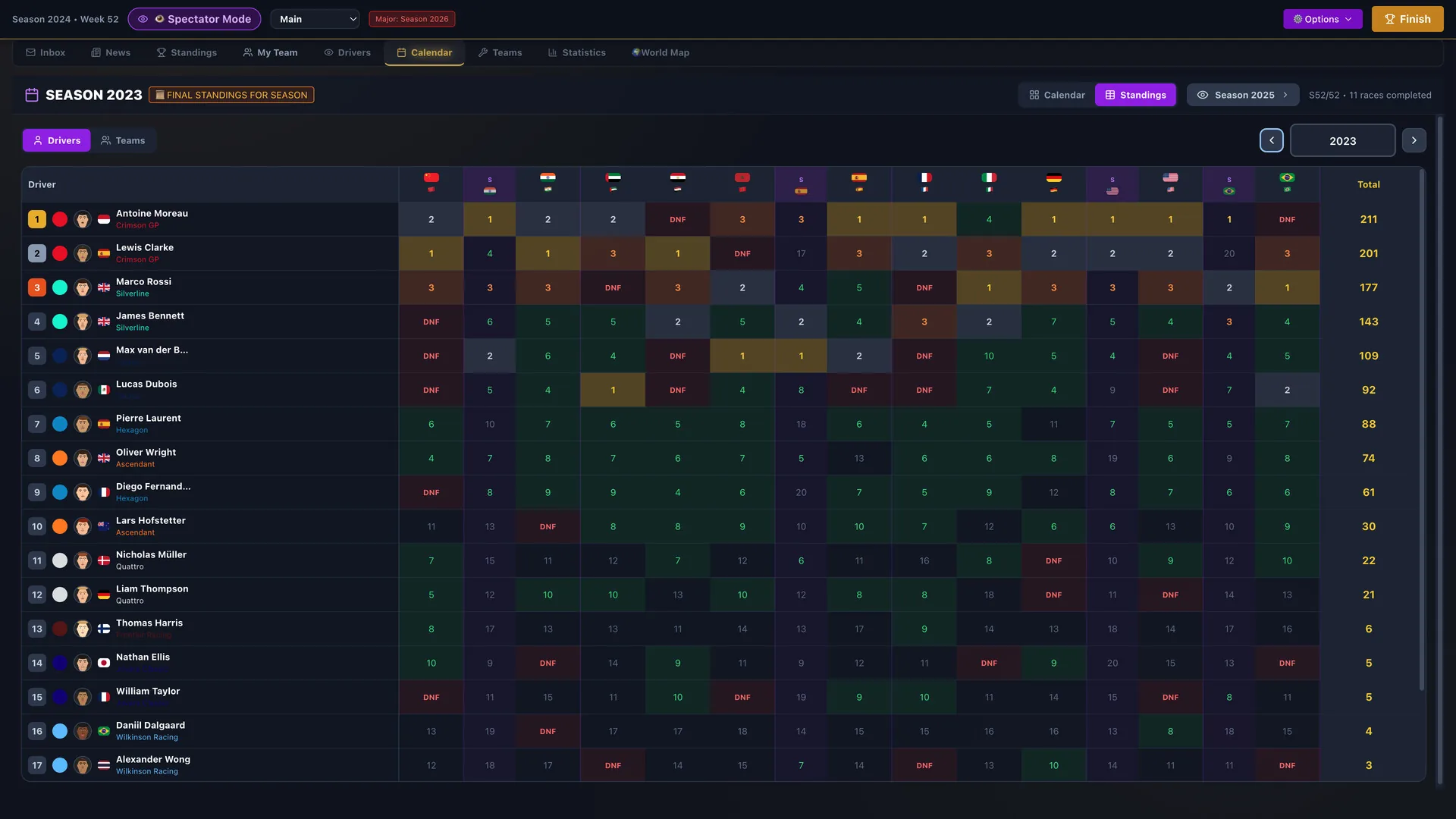Image resolution: width=1456 pixels, height=819 pixels.
Task: Jump to Season 2025 view
Action: tap(1243, 95)
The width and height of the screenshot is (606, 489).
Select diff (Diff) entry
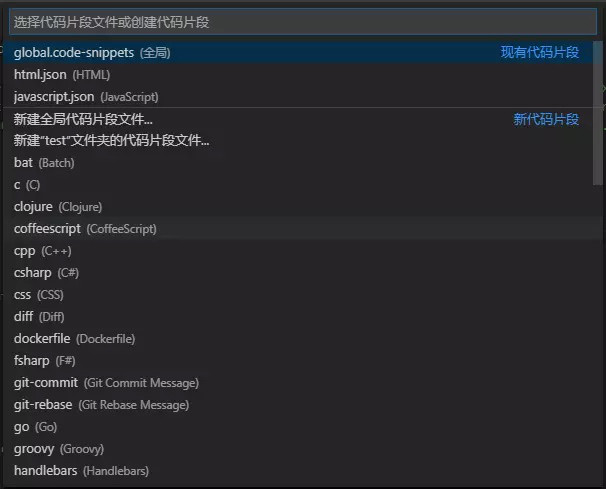click(39, 317)
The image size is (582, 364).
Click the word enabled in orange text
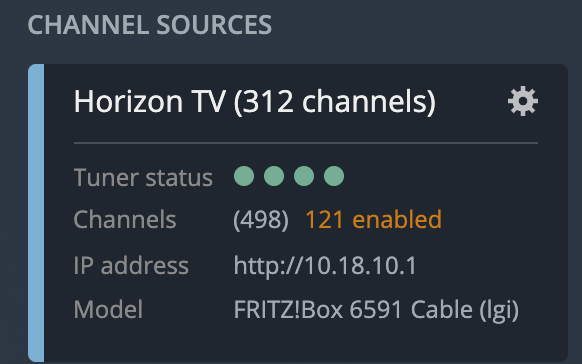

··········

▶ **WHAT YOU SHOULD DO**
Express every line of text in the items above as a JSON list of strings, one string per line, skipping blank lines and leaving the pictures out.

▶ **RESPONSE**
[
  "Image resolution: width=1456 pixels, height=819 pixels.",
  "Task: Jump to Season 2025 view",
  "Action: tap(1243, 95)",
  "The width and height of the screenshot is (606, 489).",
  "Select diff (Diff) entry",
  "click(39, 317)",
  "The image size is (582, 364).",
  "Click the word enabled in orange text"
]